We turned the engine and headlights off and coasted into a dark quiet nitch in a residential neighborhood of Santa Barbara (ordinance forbids sleeping in cars). About midnight we are jolted out of sleep by yelling and laughing voices. There are cars all around us. Some kids on their way to and from Friday night back-to-school parties have stopped to down some beers and smoke some there all around our car. Big roving party!

About 1:30 AM we awake again to find ourselves flooded with spotlights from police cars. We wait and they wait. This goes on for about five minutes and then they drive off.

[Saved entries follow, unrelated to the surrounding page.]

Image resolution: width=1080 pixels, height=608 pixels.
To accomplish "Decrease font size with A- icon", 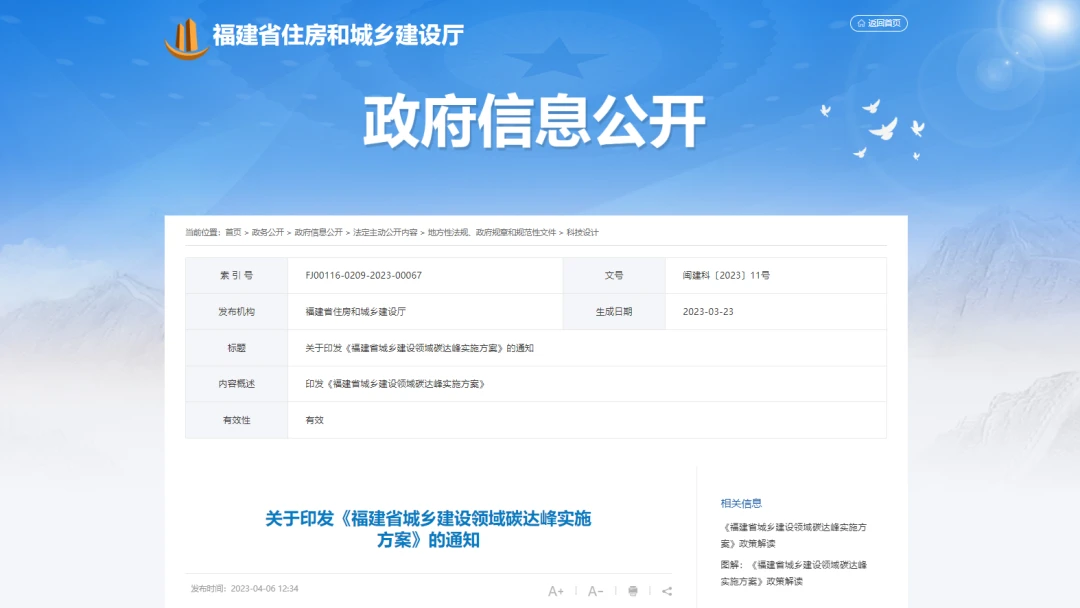I will tap(595, 591).
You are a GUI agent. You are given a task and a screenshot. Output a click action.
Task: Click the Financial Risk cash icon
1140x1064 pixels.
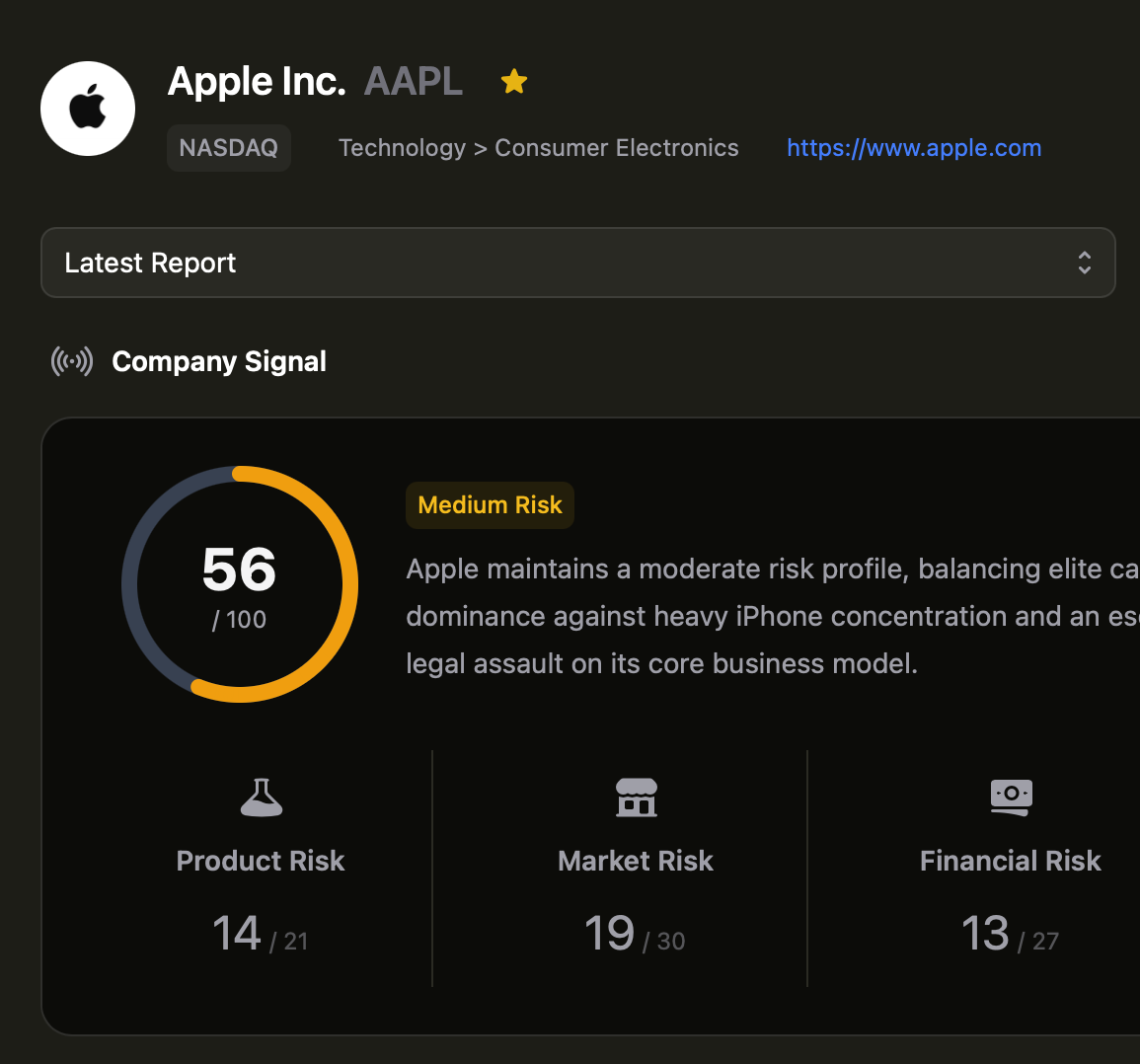[x=1011, y=797]
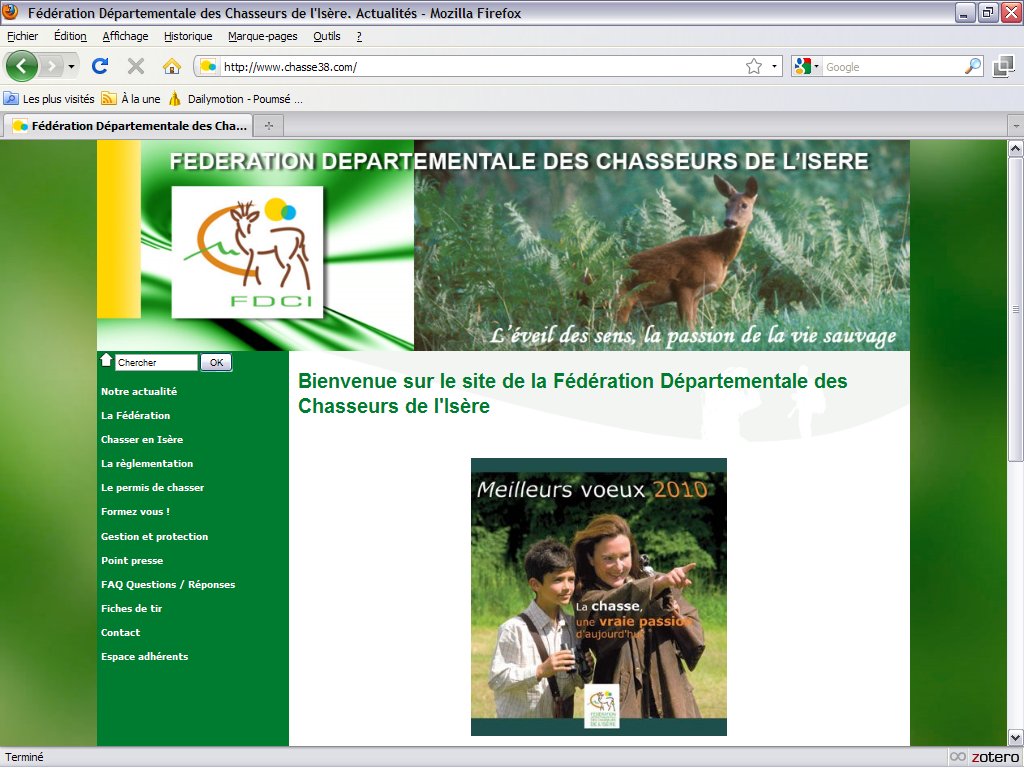Open the 'Le permis de chasser' link
Screen dimensions: 1024x768
coord(152,488)
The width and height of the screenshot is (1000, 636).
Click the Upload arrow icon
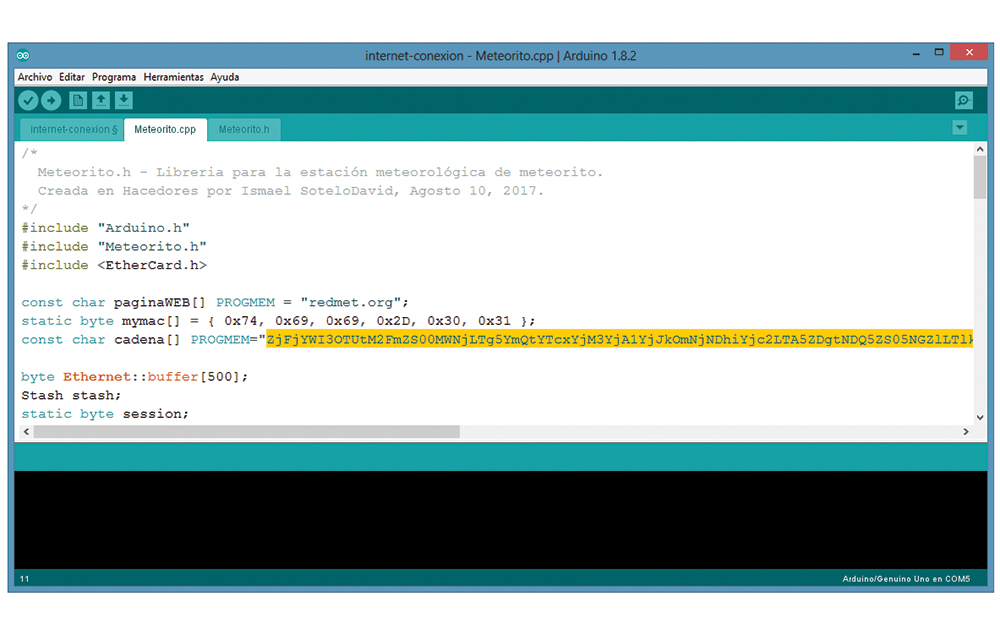coord(51,100)
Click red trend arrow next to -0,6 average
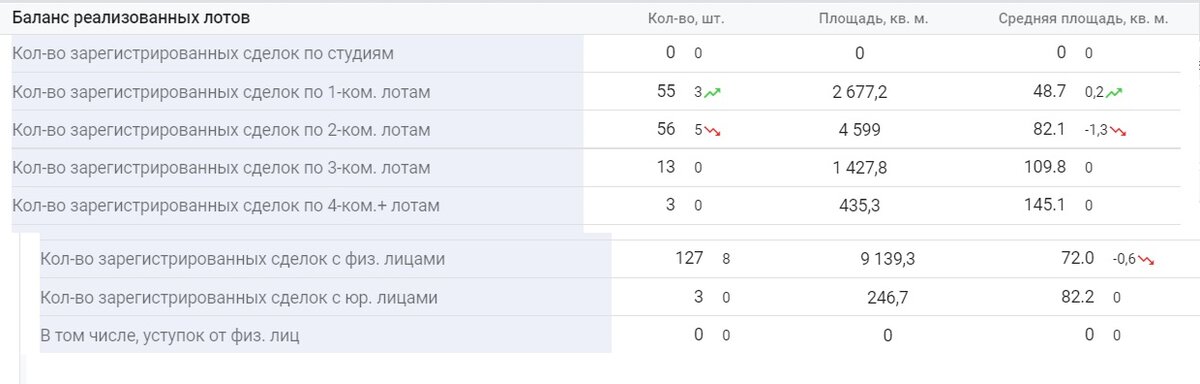1200x384 pixels. 1146,259
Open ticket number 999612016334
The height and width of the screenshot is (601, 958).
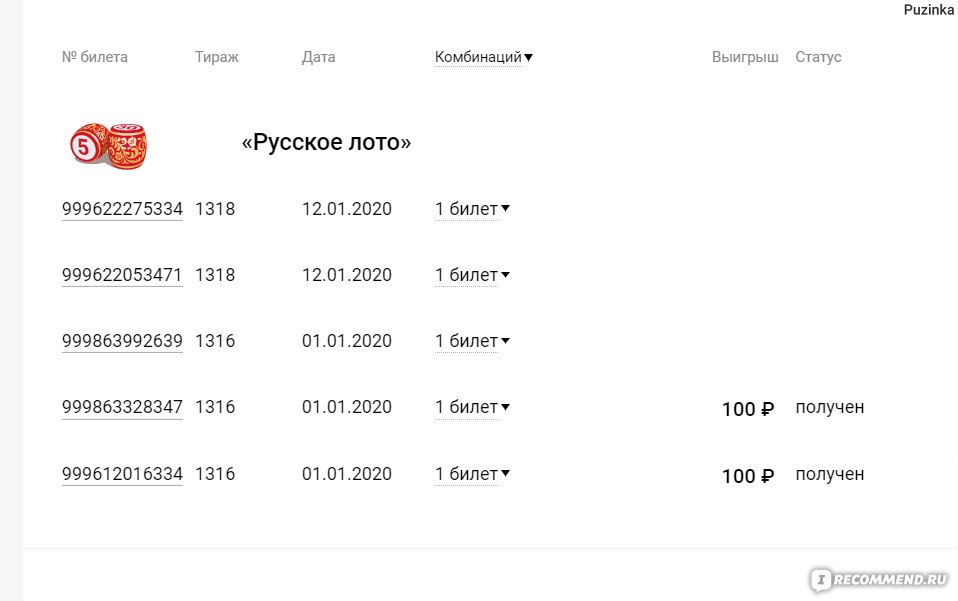[122, 474]
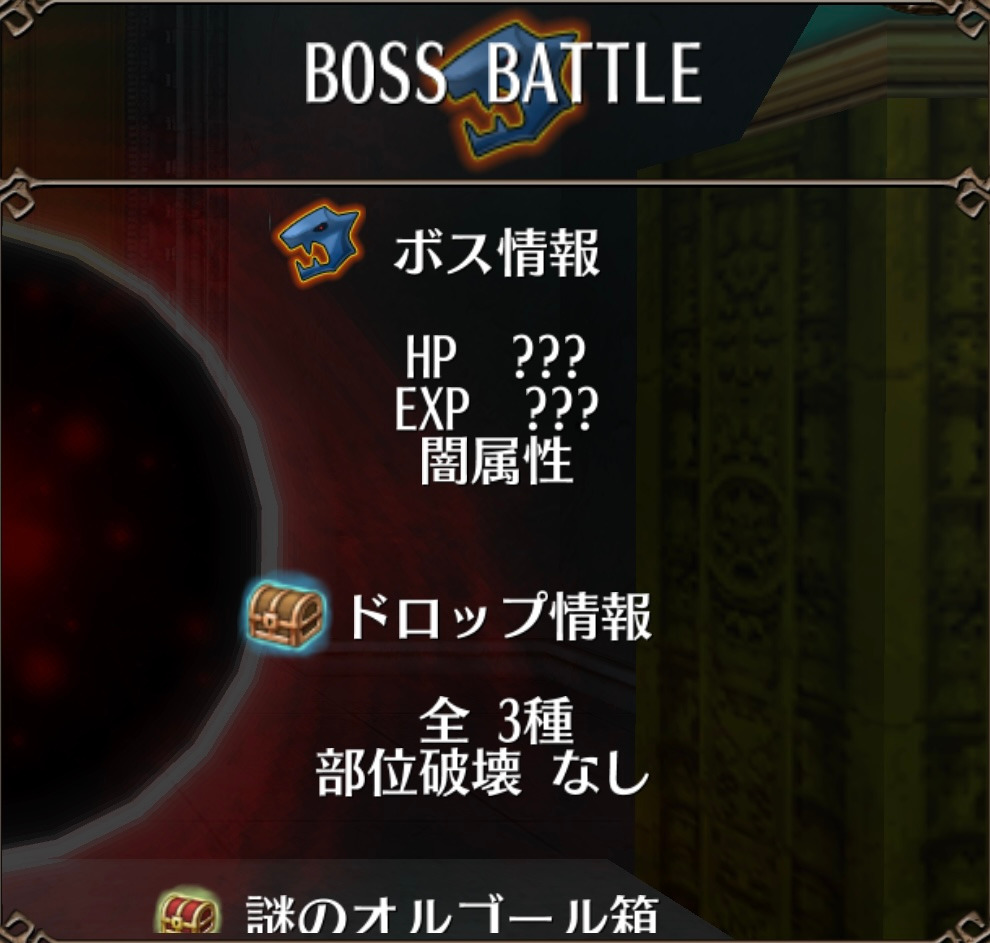The height and width of the screenshot is (943, 990).
Task: Tap the red treasure chest icon
Action: 188,913
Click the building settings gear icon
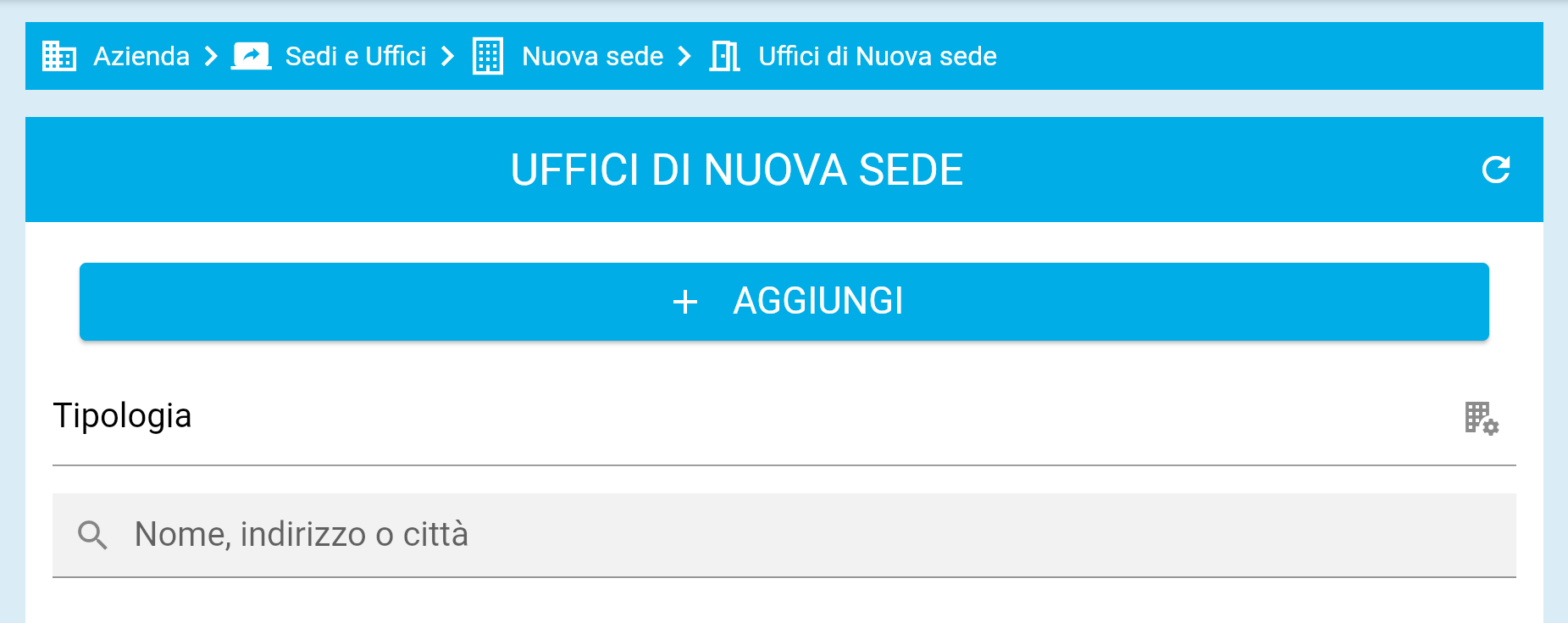The image size is (1568, 623). (1482, 418)
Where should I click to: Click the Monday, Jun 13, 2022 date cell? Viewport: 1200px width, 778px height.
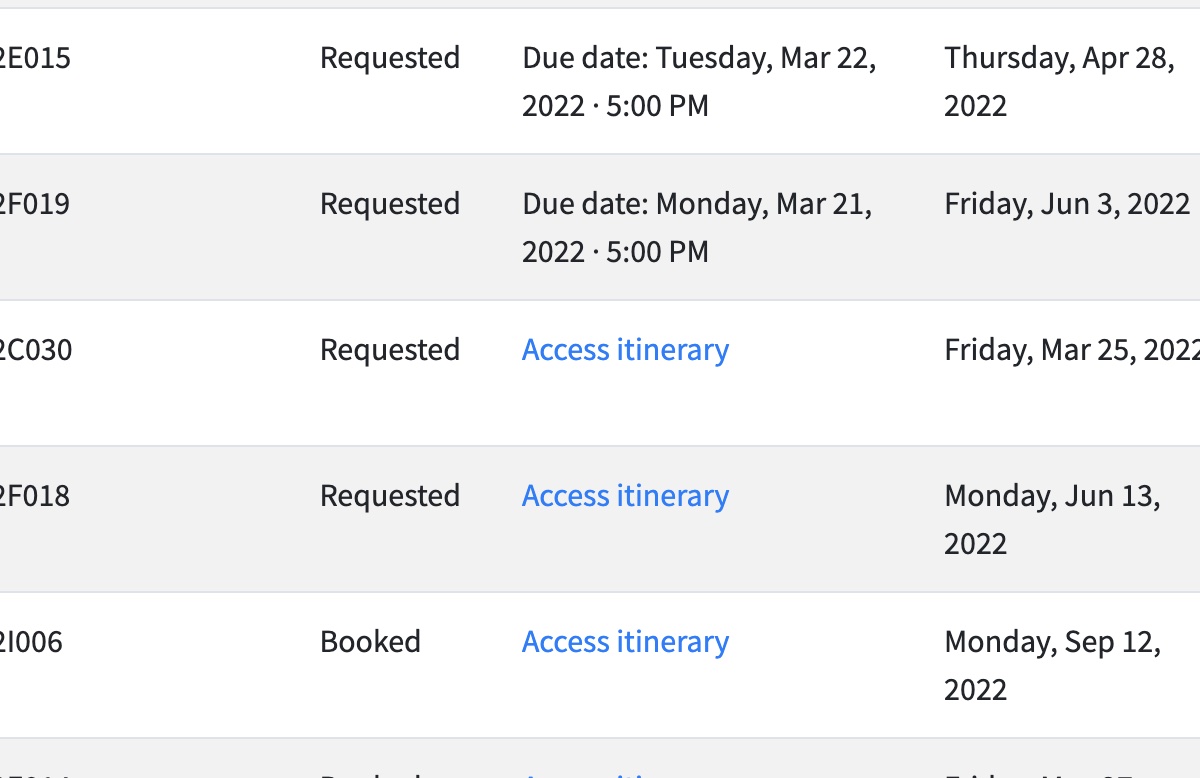click(x=1052, y=520)
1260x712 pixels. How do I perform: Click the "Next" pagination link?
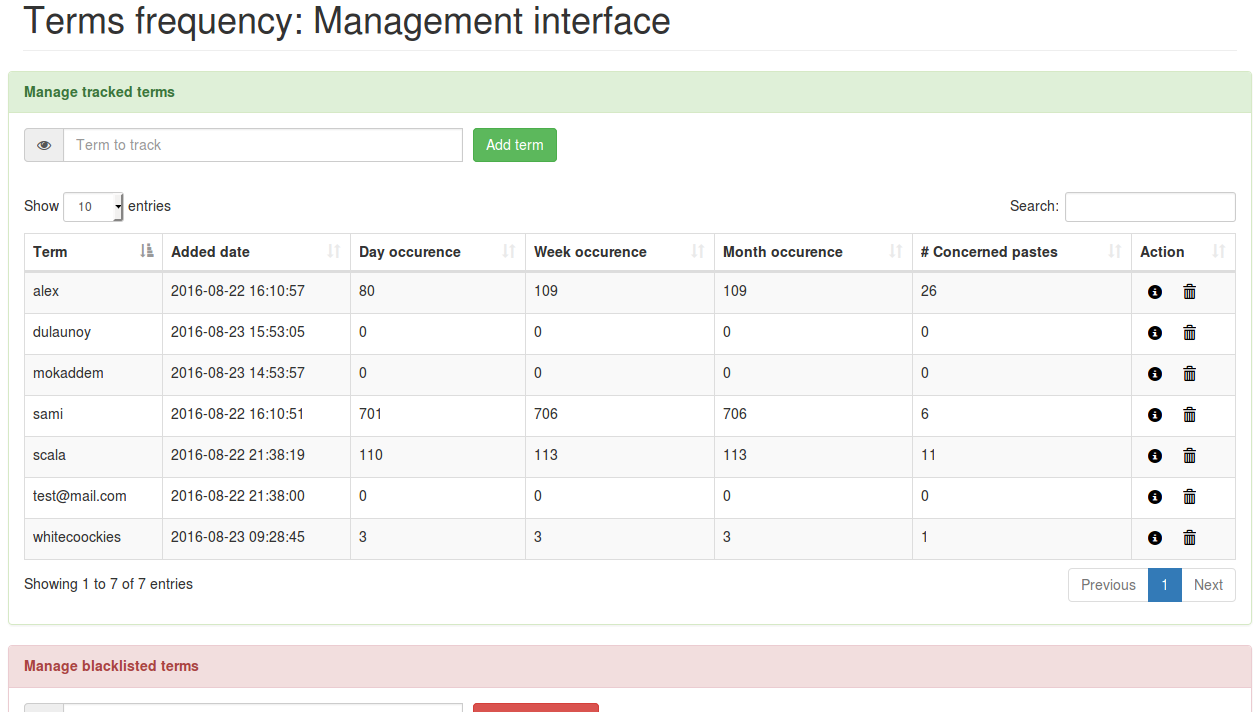tap(1208, 585)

September, 1977, Heng Sure:

At Gold Wheel on Sunday afternoon I heard the Master lecture on the Middle Way of the Buddha and the wonderful truth of the Dharma hit my heart like a lightning flash. A moment later he turned to me and said, "Kuo Chen what do you have to say?" I had been trying hard to break out of my head and break into my heart and suddenly tears flowed right up from some inner pool and nearly choked me as I spoke my heart...what I felt was the overwhelming goodness and power and light of the Master. His power is the power of virtue and by doing nothing but being the source of Proper Dharma he can do the impossible: he can lead people to change their minds and habits. The Dharma of the Buddha is the finest thing in the world. I'm beginning to believe that I can really return to purity and be of use to other beings and this makes me very humble and very happy. At the same time I feel deep grief that I am so slow to change. So selfish and so small. The Master-uses tremendous energy to teach and transform his disciples and yet I give him trouble, arrogance, and stupid selfishness in return. The Master's way is selfless--he has no greed, or hatred, or stupidity. His virtue is stronger than the darkness. His light pervades everywhere, even to the dark caverns of my crusty heart. It's wonderful and sometimes unbearable. So the tears fall. I want to be reborn, transformed out of the Dharma. Let the rain of Dharma fall everywhere throughout three thousand great thousand worlds.